Chicago Mayor Rahm Emanuel wants to double the city’s tech economy over the decade, adding 40,000 jobs in the process.
“Chicago’s technology economy is thriving, creating thousands of jobs and generating interest from around the world,” Emanuel said. “We are seeing unprecedented growth in this vital sector, from established international corporations to startups designed by Chicagoans. Now is the time for us to double down and ensure that Chicago’s tech economy is a strong, lasting pillar of our overall economy.”
Emanuel announced three major new initiatives to continue recent success: Chicago will host a venture capital summit in conjunction with Lollapalooza; Purdue University will launch a Chicago-based weekend MBA program to help engineers and computer scientists turn ideas into businesses; and then Emanuel will join tech leaders from around the city to visit the top five business schools in the country and recruit students.
As part of his vision for Chicago’s tech sector, Emanuel will host the venture capital summit on the Wednesday before Lollapooza, inviting firms from around the country to meet the with various companies in the startup and technology space.

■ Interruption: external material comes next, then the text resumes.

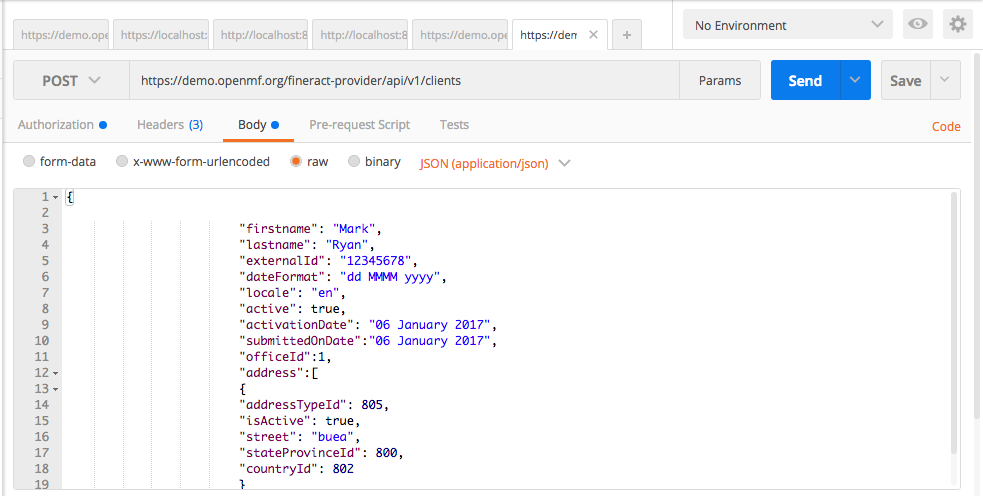Viewport: 983px width, 496px height.
Task: Choose the binary body option
Action: pos(354,162)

The hosting of this summit capitalizes on the success of the ThinkChicago: Lollapalooza program that brings talented students to Chicago for the festival. The summit aims to bring the capital to Chicago providing first-hand access to most vibrant startups in Chicago. The summit will include networking events, “pitch” sessions and one-on-one meetings.
Purdue’s executive MBA program will be located in Chicago’s West Loop to help engineers, computer scientists and other professionals get the business training they need to start and lead the tech companies of the future. Today’s announcement marks the first time a national business school from outside Illinois has come to Chicago and opened a new program in this vein.

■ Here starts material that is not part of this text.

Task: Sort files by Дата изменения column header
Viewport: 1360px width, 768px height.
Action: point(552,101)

The 16-month MBA program will enable students to focus their curriculum in the following specializations: business analytics, integrated product design, global supply chain management, and customized specializations in areas such as biotech, pharmaceuticals or next-generation manufacturing.
Finally, Emanuel has committed to traveling the nation to the top five engineering and computer science schools to directly recruit the next generation of tech workers, in collaboration with tech leaders from around the city.
In the past few years since Emanuel took office, the tech economy in Chicago has blossomed, adding some 10,000 jobs (current total is about 40,000). This past quarter, Chicago companies raised $265 million in venture capital. And there was a new startup per day in 2012 — more than triple what it was just two years prior.